**Problem to solve**: In the entries below, find the line with "kontakt (49, 2354)" and the line with "941-744-7767 (204, 17)". Reproduce those two lines and every line between them exactly, and nothing more.

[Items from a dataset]
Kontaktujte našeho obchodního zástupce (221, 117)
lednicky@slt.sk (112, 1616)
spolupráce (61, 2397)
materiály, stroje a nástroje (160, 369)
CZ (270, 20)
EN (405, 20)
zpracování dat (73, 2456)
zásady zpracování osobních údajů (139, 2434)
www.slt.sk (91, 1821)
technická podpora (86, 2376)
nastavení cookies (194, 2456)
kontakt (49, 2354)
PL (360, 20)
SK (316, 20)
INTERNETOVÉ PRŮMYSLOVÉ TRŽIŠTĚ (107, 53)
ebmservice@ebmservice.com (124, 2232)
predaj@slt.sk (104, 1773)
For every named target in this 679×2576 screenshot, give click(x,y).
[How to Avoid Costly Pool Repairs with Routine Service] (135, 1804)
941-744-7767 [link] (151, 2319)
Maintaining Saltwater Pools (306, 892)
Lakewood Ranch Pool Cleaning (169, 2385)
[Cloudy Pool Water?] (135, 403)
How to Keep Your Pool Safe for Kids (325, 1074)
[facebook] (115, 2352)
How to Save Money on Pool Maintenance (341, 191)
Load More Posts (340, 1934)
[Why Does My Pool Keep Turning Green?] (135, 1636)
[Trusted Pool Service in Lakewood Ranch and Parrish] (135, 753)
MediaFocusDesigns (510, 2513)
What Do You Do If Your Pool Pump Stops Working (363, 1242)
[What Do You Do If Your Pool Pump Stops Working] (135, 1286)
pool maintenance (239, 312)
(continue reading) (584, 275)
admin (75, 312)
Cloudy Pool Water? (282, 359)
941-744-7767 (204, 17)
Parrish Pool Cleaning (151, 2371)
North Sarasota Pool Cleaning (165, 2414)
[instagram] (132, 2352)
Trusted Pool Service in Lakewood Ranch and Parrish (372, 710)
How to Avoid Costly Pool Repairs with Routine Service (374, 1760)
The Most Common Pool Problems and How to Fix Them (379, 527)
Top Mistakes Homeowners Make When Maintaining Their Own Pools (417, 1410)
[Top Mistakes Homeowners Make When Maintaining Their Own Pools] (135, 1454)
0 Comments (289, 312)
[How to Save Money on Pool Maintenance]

**Answer to the exercise**:
kontakt (49, 2354)
PL (360, 20)
SK (316, 20)
INTERNETOVÉ PRŮMYSLOVÉ TRŽIŠTĚ (107, 53)
ebmservice@ebmservice.com (124, 2232)
predaj@slt.sk (104, 1773)
For every named target in this 679×2576 screenshot, give click(x,y).
[How to Avoid Costly Pool Repairs with Routine Service] (135, 1804)
941-744-7767 [link] (151, 2319)
Maintaining Saltwater Pools (306, 892)
Lakewood Ranch Pool Cleaning (169, 2385)
[Cloudy Pool Water?] (135, 403)
How to Keep Your Pool Safe for Kids (325, 1074)
[facebook] (115, 2352)
How to Save Money on Pool Maintenance (341, 191)
Load More Posts (340, 1934)
[Why Does My Pool Keep Turning Green?] (135, 1636)
[Trusted Pool Service in Lakewood Ranch and Parrish] (135, 753)
MediaFocusDesigns (510, 2513)
What Do You Do If Your Pool Pump Stops Working (363, 1242)
[What Do You Do If Your Pool Pump Stops Working] (135, 1286)
pool maintenance (239, 312)
(continue reading) (584, 275)
admin (75, 312)
Cloudy Pool Water? (282, 359)
941-744-7767 (204, 17)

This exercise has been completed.